Under the strictest application of geometric axioms,
distances and vectors – and their equations – cease to work.

Here, we temporarily set aside strict geometric axioms,
and take the Euclideo-Newtonian dogma to apply instead.

Geometric elements in any event cannot be tugged about
like material objects—but here, for the moment,
we take it that they can.

We have a turning line bearing two points, A and B, at distances xA and xB from a fixed, arbitrary point, Q, also on the line. The motions of A and B are described by co-planar vectors, vA and vB, respectively.
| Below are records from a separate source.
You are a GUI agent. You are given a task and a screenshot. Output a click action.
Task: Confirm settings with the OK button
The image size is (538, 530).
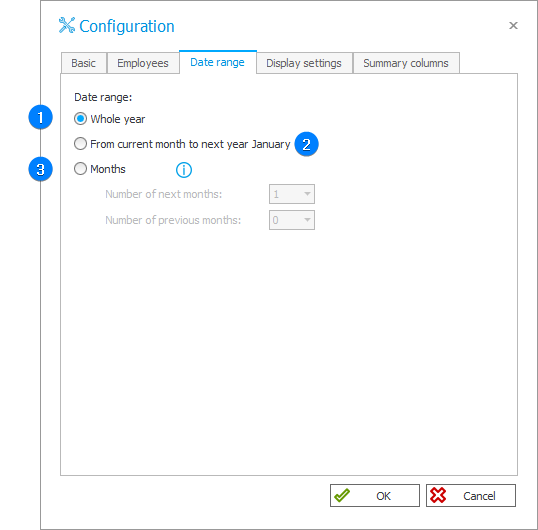pyautogui.click(x=375, y=495)
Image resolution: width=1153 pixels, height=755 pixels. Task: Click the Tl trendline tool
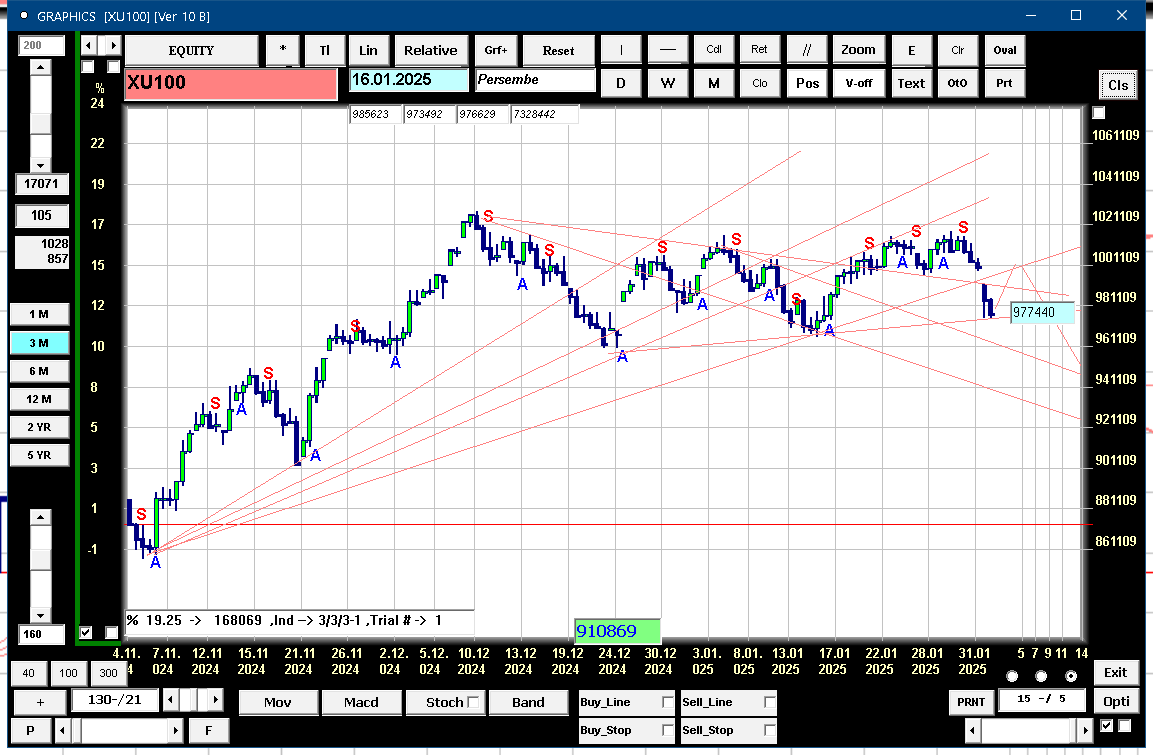324,51
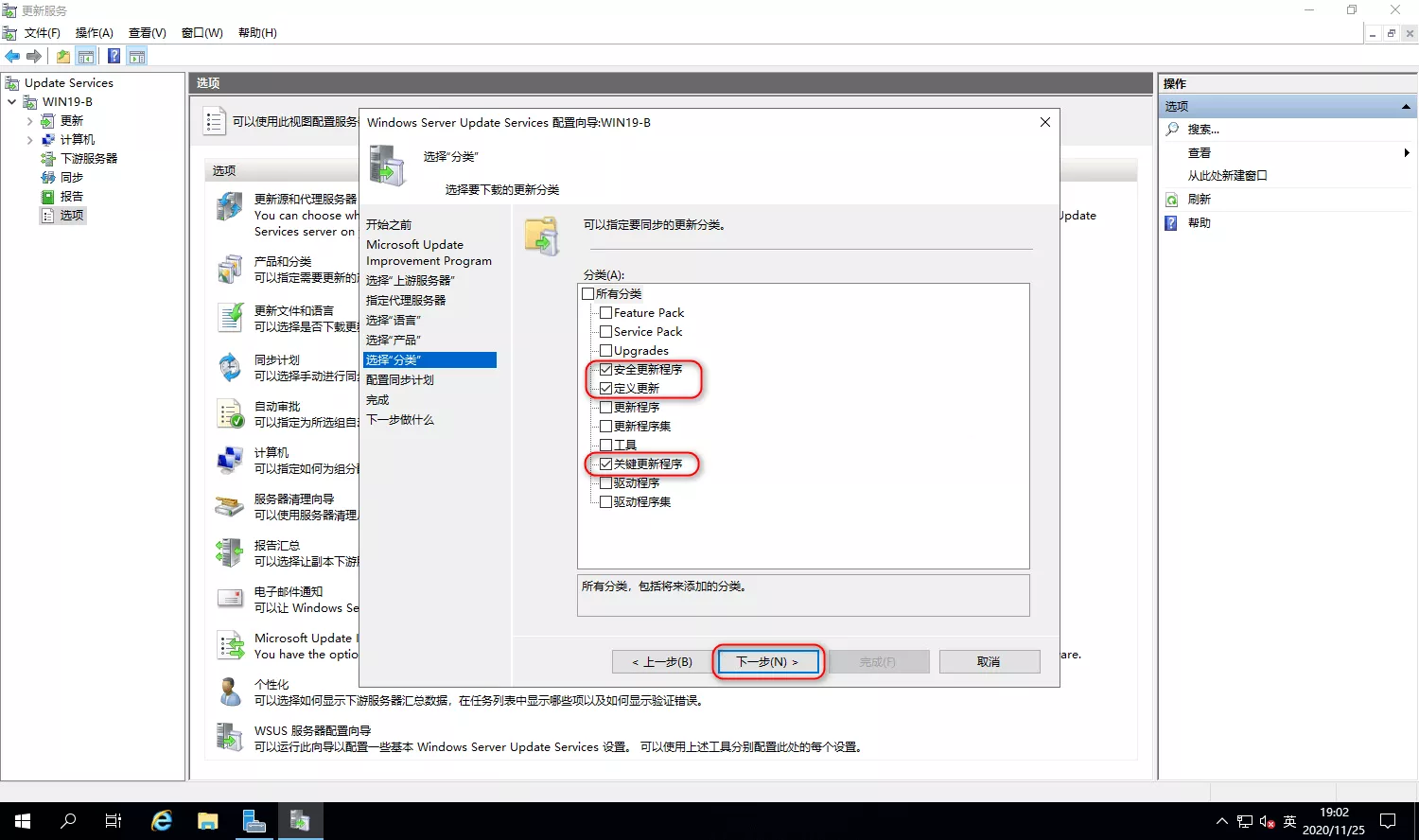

These motions are resolved into components, vAr and vBr, at right angles to the turning line, and components, vAp and vBp, parallel to (actually in) the line.

Point, T, around which the line is turning as a result of the co-planar motions of the points A and B, is found at the place on the turning line at which the join of the vector-tips of the components at right angles to the line, vAr and vBr, cuts that line.
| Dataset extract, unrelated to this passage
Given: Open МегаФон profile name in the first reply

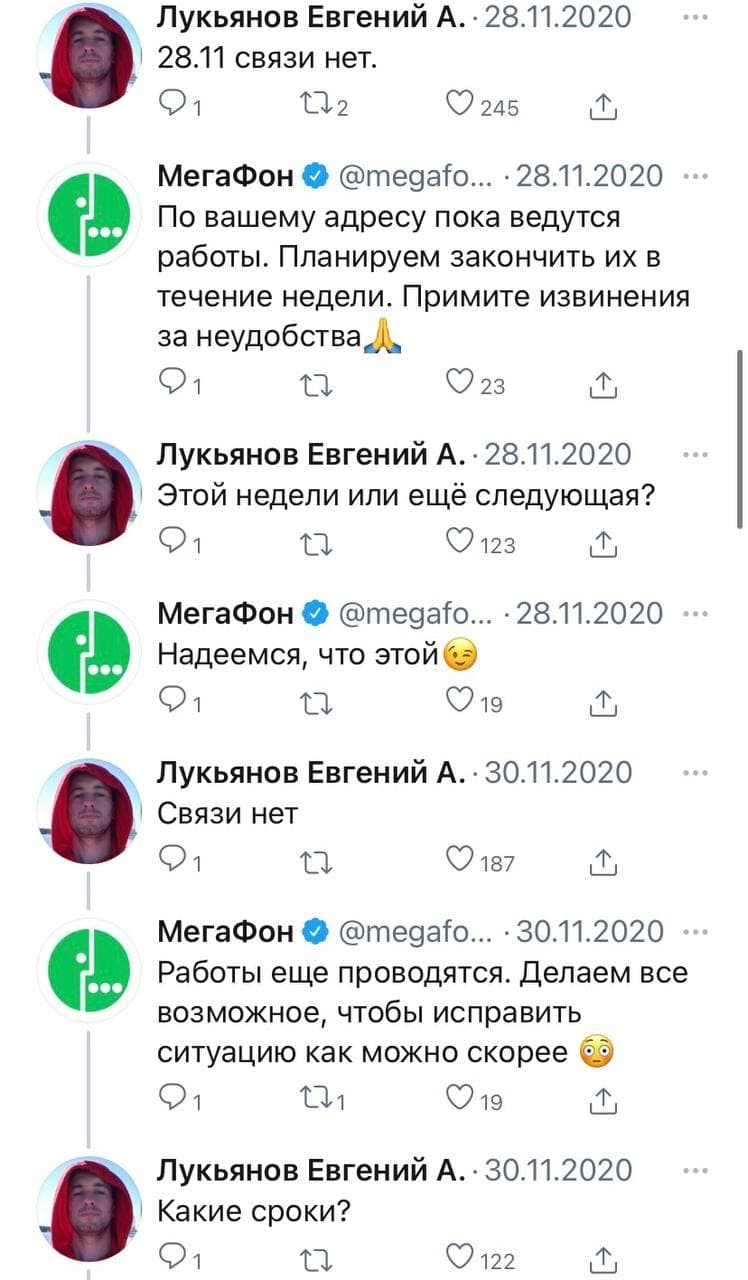Looking at the screenshot, I should (226, 176).
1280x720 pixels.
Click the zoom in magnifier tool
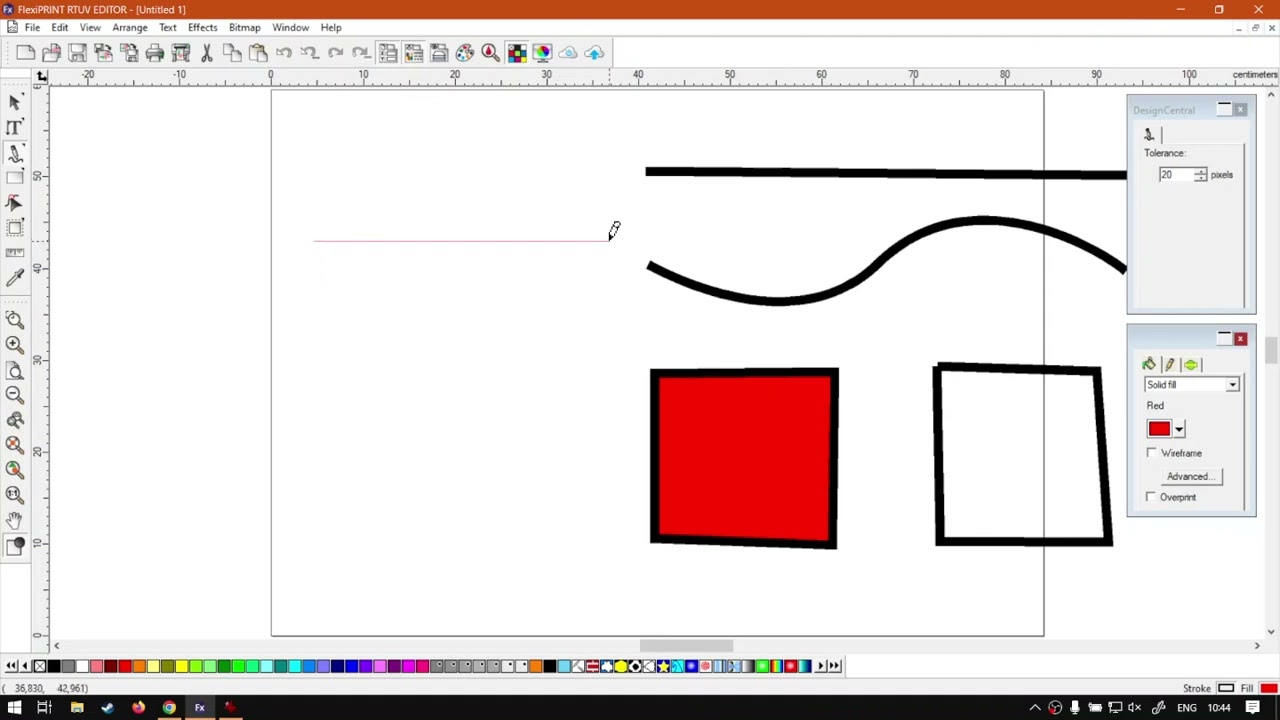click(x=15, y=344)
The velocity of T has the same orientation as the turning line, and its vector, vTp, lies between T, and the place on the turning line at which the join of the tips of the original, unresolved vectors, vA and vB, cuts that line.


We postpone discussion of how vectors might come to be disposed about a line in the co-planar way indicated here, noting now only that, if the vectors are not co-planar, but skew instead, then neither one of the joins of the vector tips cuts the turning line in a point—there is no T, and no vTp.

That is, if the vectors are skew, there is no turning point.